__STUDY MATERIAL__:
▬▬▬

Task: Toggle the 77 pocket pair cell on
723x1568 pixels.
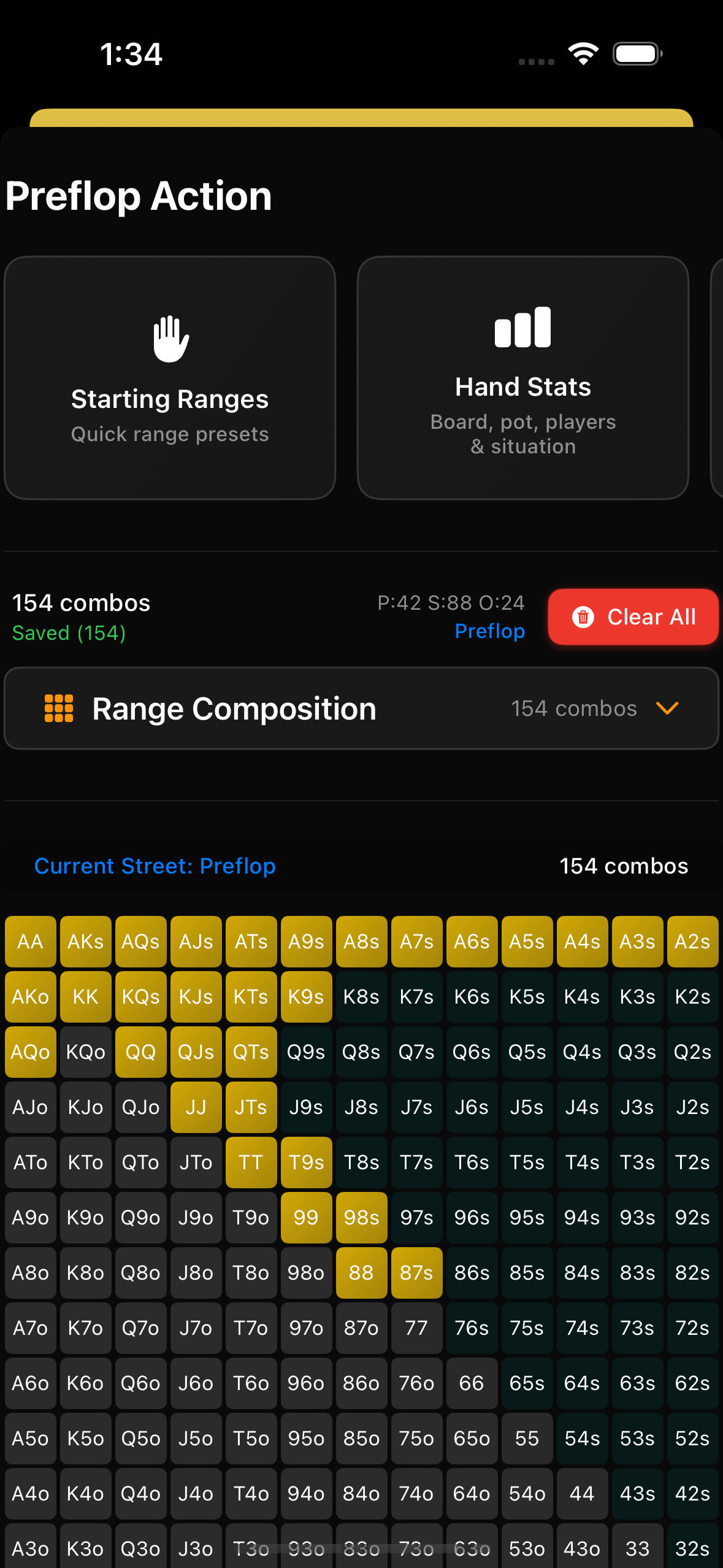Action: pos(416,1328)
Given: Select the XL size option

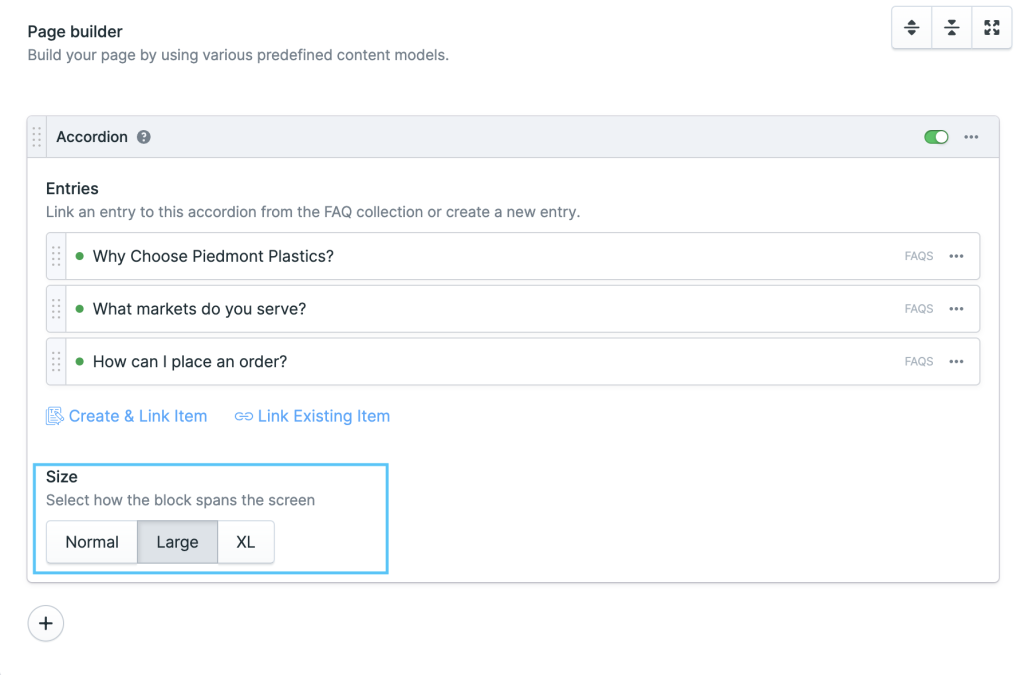Looking at the screenshot, I should [x=245, y=542].
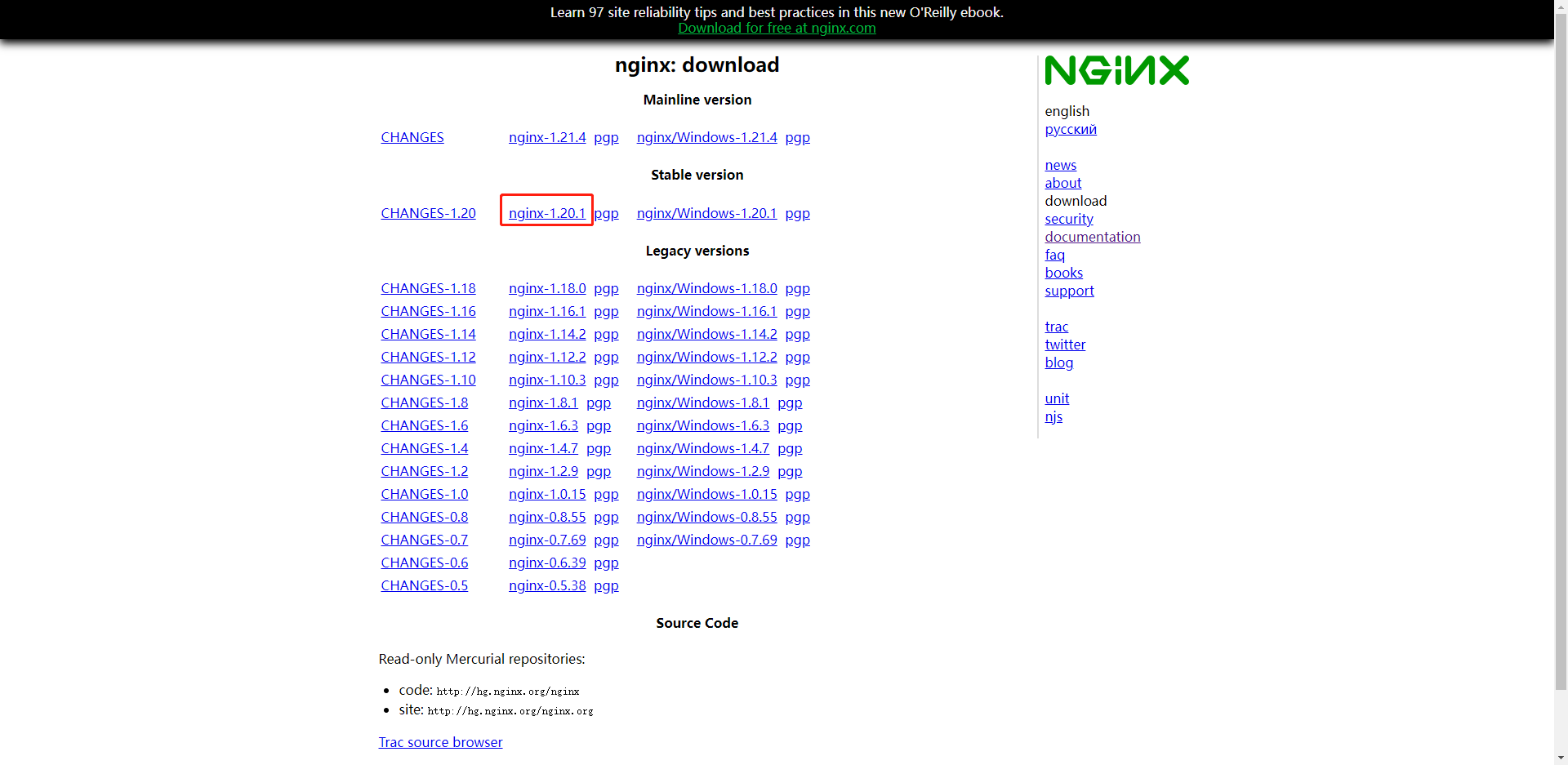This screenshot has width=1568, height=765.
Task: Click the NGINX logo image
Action: tap(1116, 70)
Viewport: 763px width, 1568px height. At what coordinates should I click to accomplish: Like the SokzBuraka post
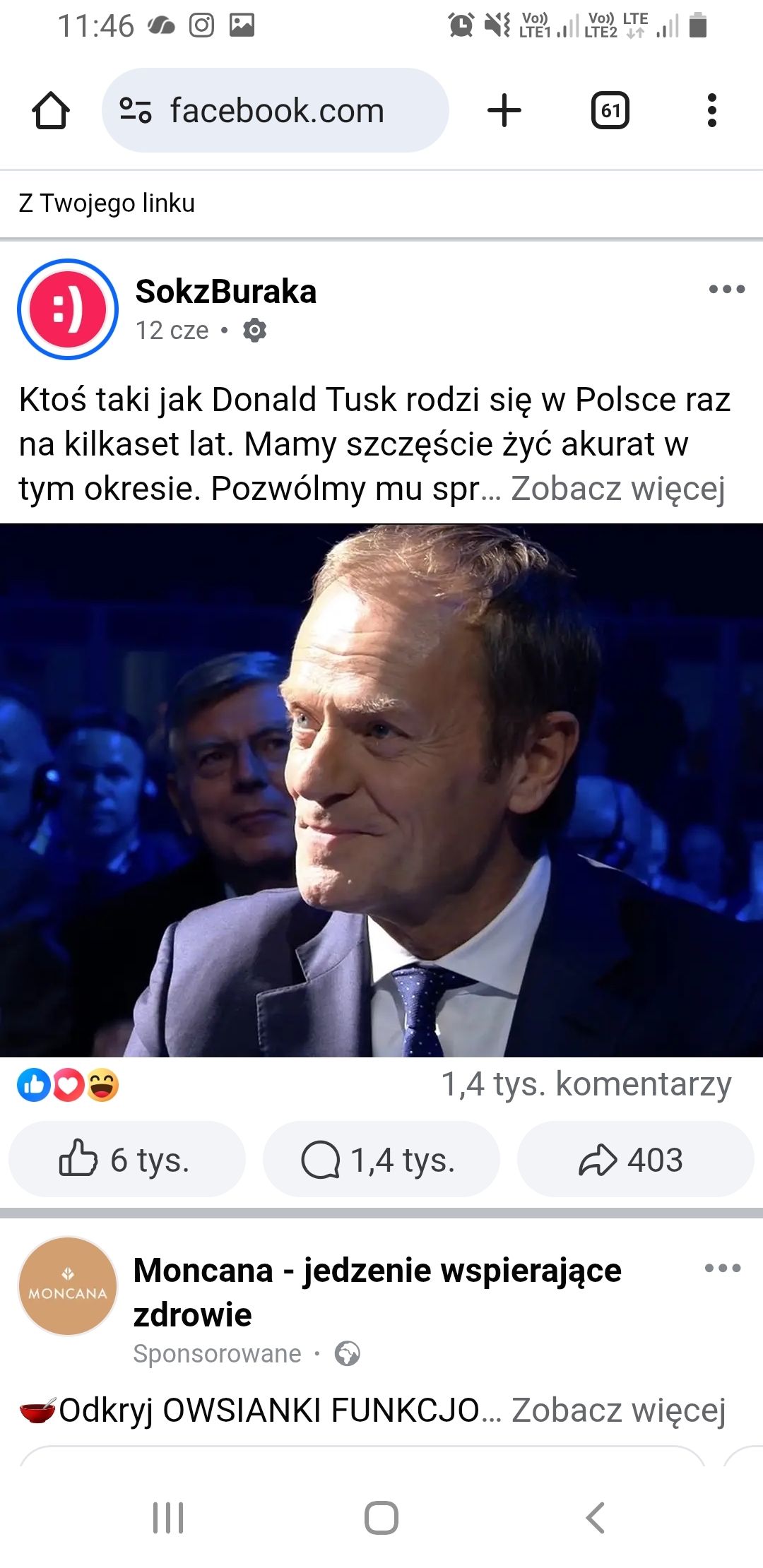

▬▬▬

__WORK TO BE COMPLETED__:
Word for word, restate all of the data, but do not copy the pictures.

__SOLUTION TO THIS TASK__:
Task: Toggle the 77 pocket pair cell on
723x1568 pixels.
Action: pos(416,1328)
Given: Select the XL size option

Looking at the screenshot, I should [x=245, y=542].
This screenshot has width=1568, height=765.
Task: Click the NGINX logo image
Action: tap(1116, 70)
Viewport: 763px width, 1568px height. At what coordinates should I click to accomplish: Like the SokzBuraka post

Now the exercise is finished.